» WHAT THE TASK REQUIRES:
Every line with the string "agent" in it belongs in your answer, so copy them all from the data.

» MATERIAL FOR THIS EXERCISE:
▼▼▼
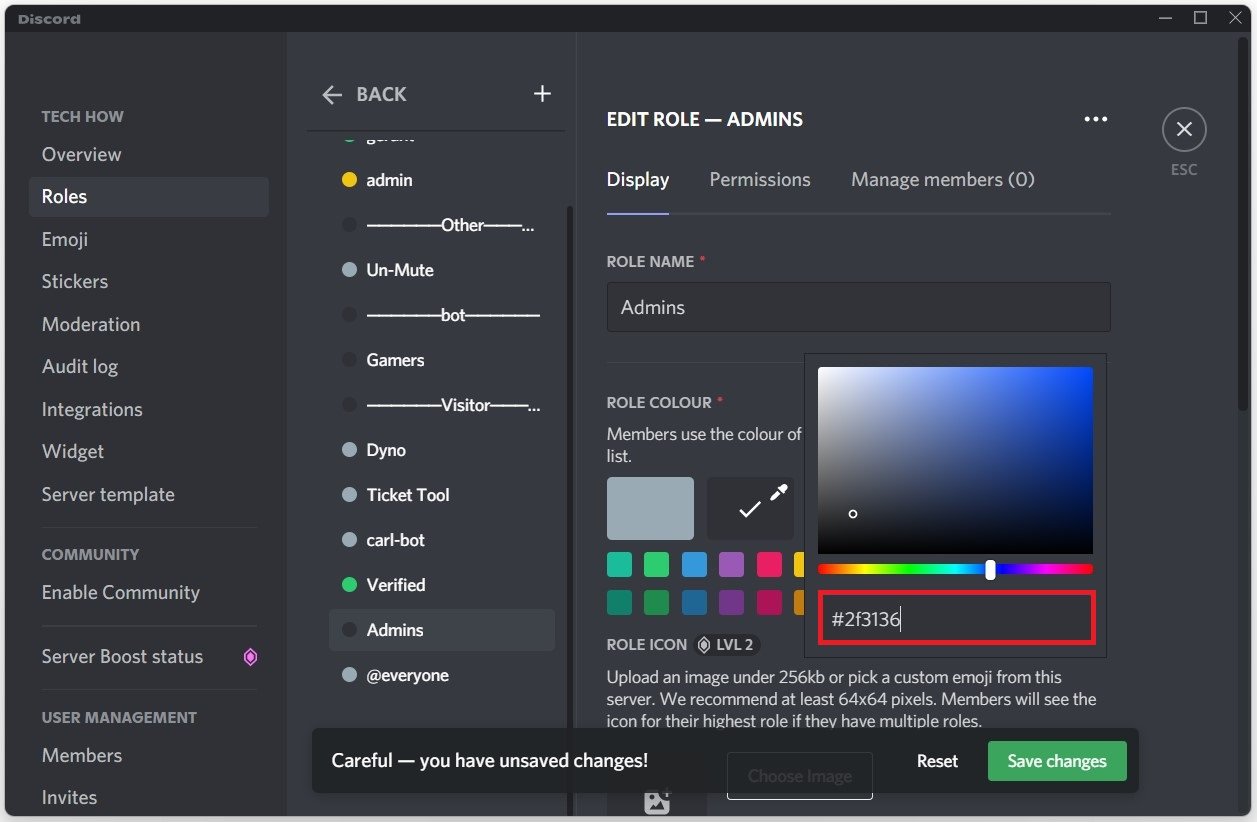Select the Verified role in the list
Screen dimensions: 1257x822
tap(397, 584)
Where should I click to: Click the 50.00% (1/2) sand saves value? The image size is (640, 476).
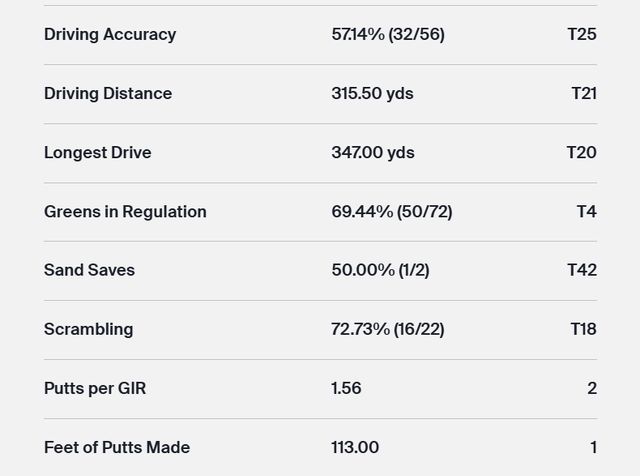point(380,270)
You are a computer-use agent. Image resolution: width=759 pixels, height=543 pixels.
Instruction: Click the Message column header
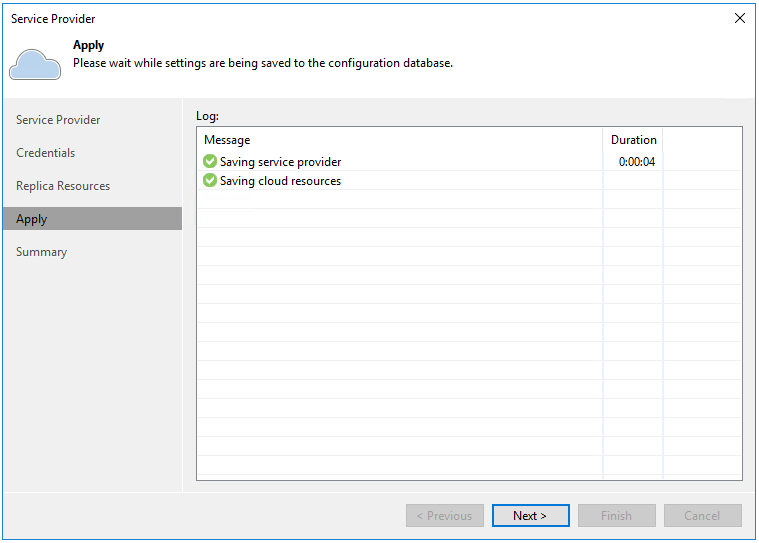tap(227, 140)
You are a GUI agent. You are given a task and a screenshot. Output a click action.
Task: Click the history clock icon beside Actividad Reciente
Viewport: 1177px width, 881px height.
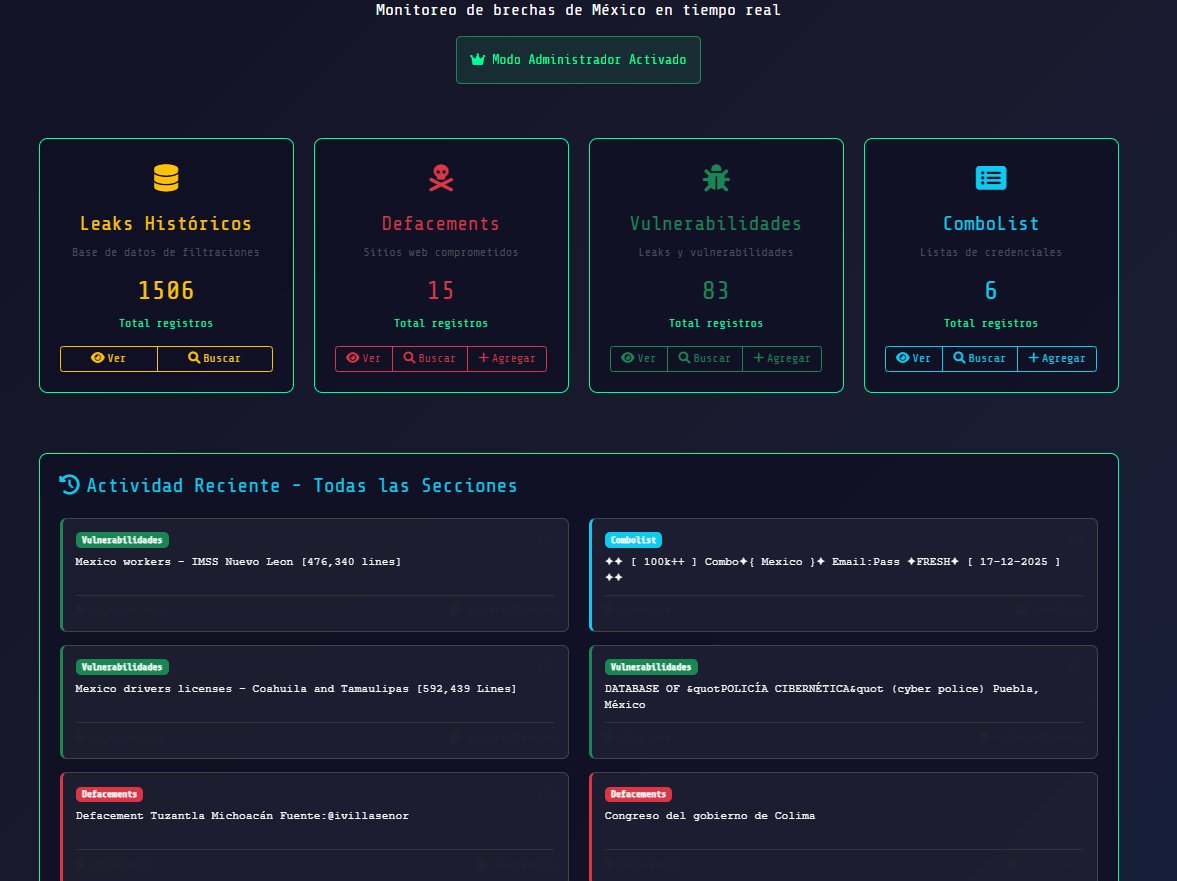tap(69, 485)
▲▲▲
▼▼▼
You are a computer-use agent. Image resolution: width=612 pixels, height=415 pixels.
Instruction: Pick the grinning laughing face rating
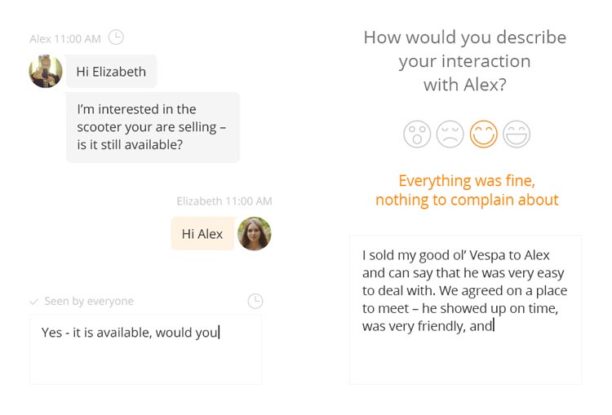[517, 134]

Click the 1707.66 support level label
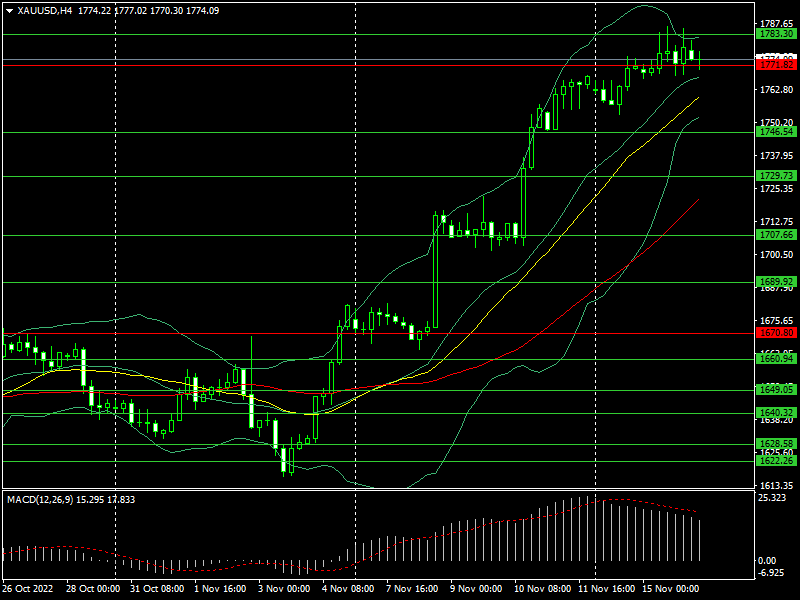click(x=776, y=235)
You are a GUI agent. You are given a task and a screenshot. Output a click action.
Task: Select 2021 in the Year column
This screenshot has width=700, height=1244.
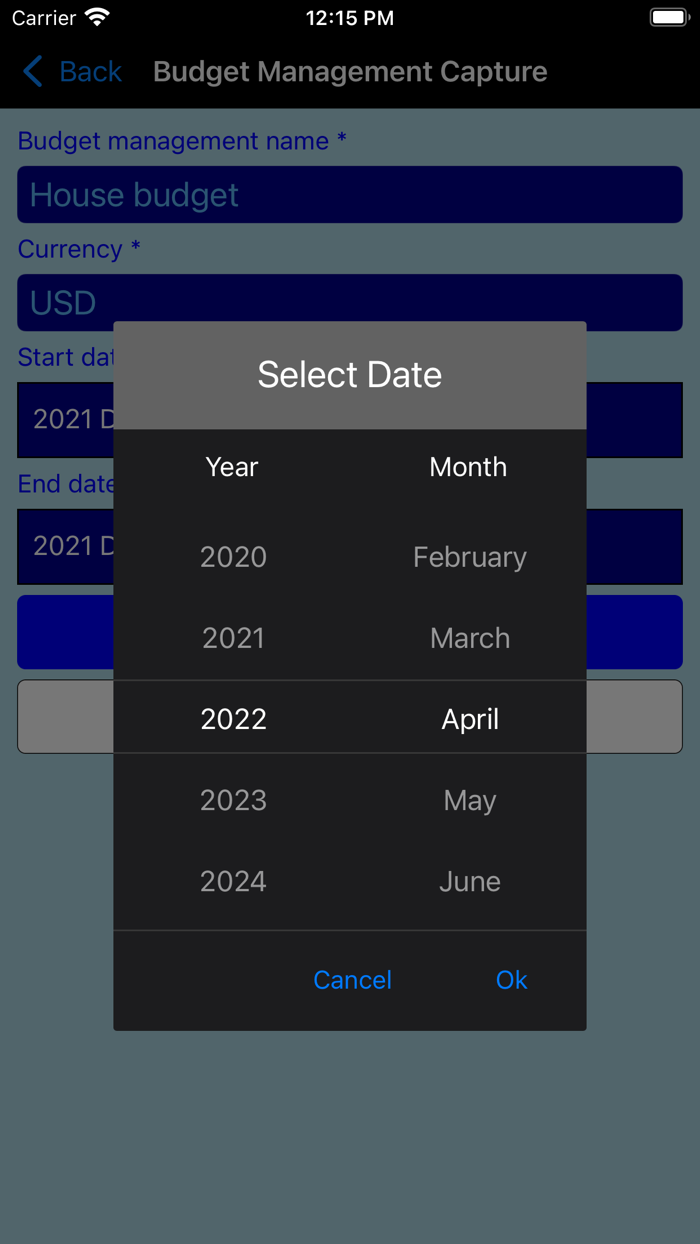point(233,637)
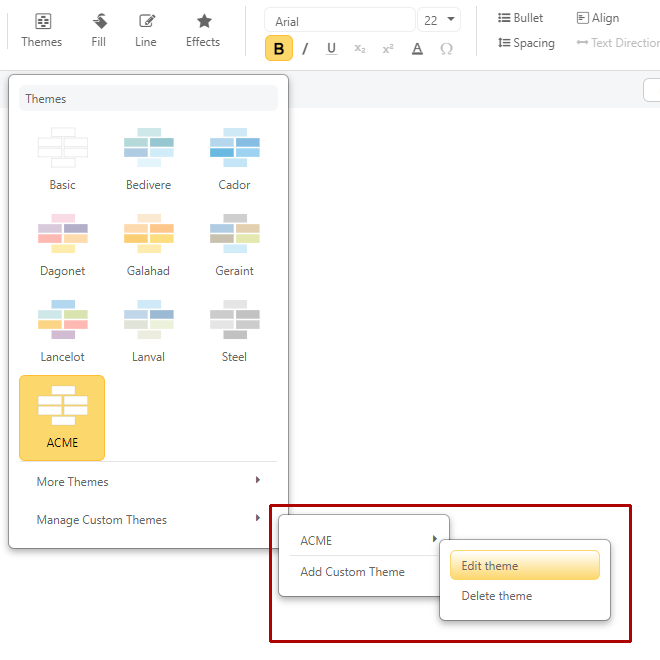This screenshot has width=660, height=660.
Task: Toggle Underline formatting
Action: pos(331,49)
▲▲▲
▼▼▼
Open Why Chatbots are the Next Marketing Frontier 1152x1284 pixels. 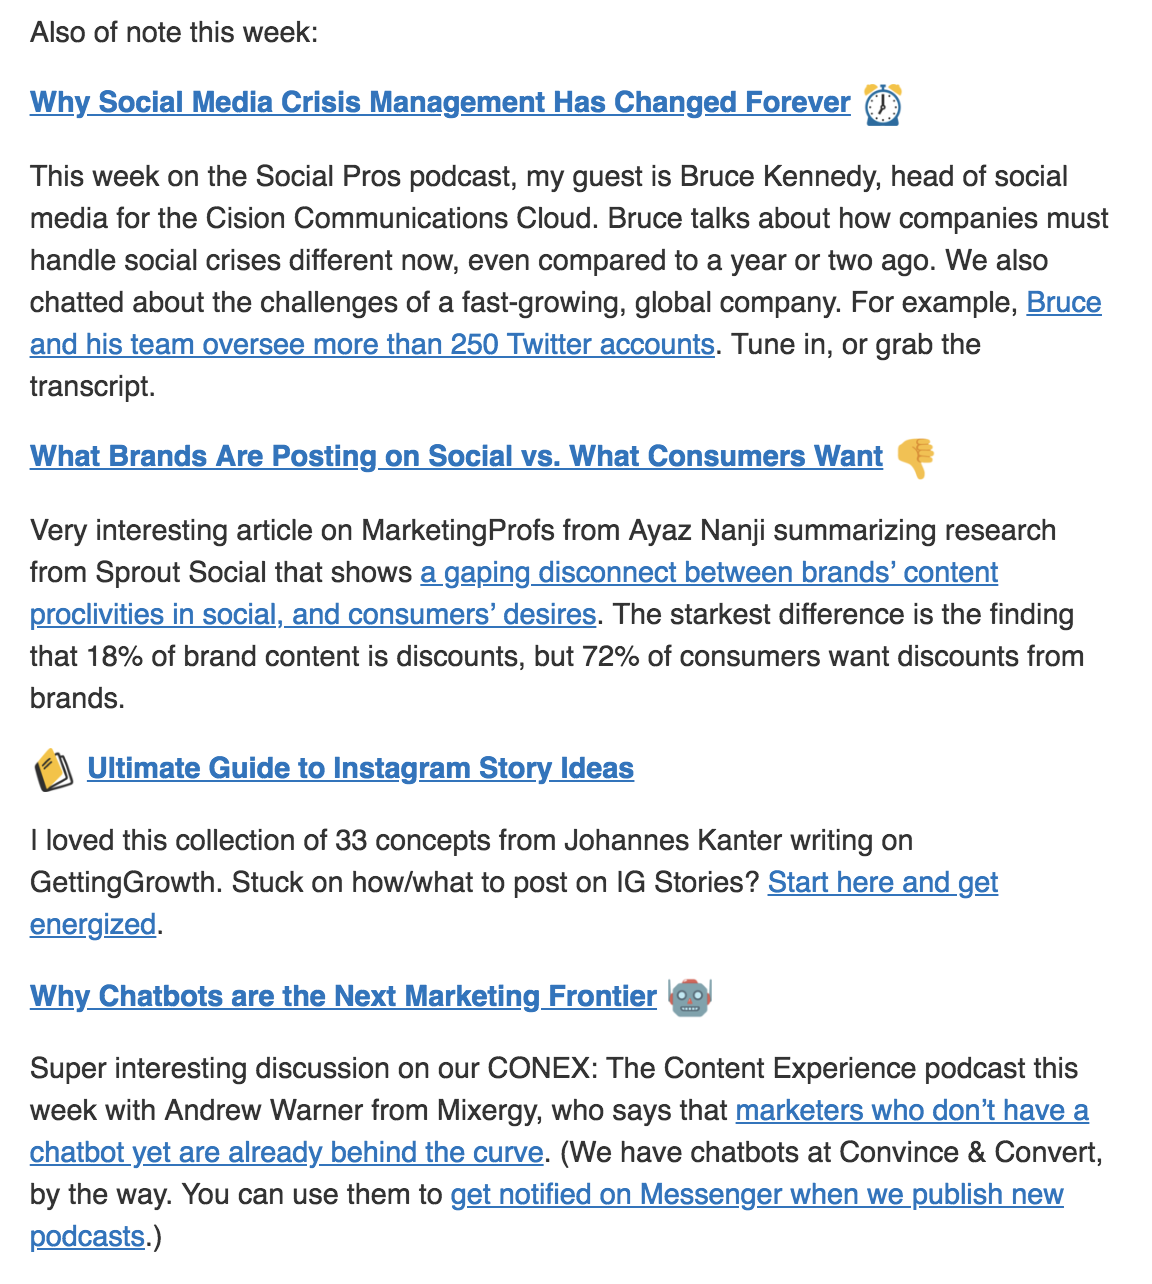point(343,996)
▲▲▲
» WRITTEN SOLUTION:
You are a computer-use agent. Image resolution: width=759 pixels, height=543 pixels.
You are a GUI agent. You are given a task and a screenshot. Output a click action.
You are a computer-use agent. Image resolution: width=612 pixels, height=415 pixels.
You are a GUI agent. You are given a task and a screenshot. Output a click action.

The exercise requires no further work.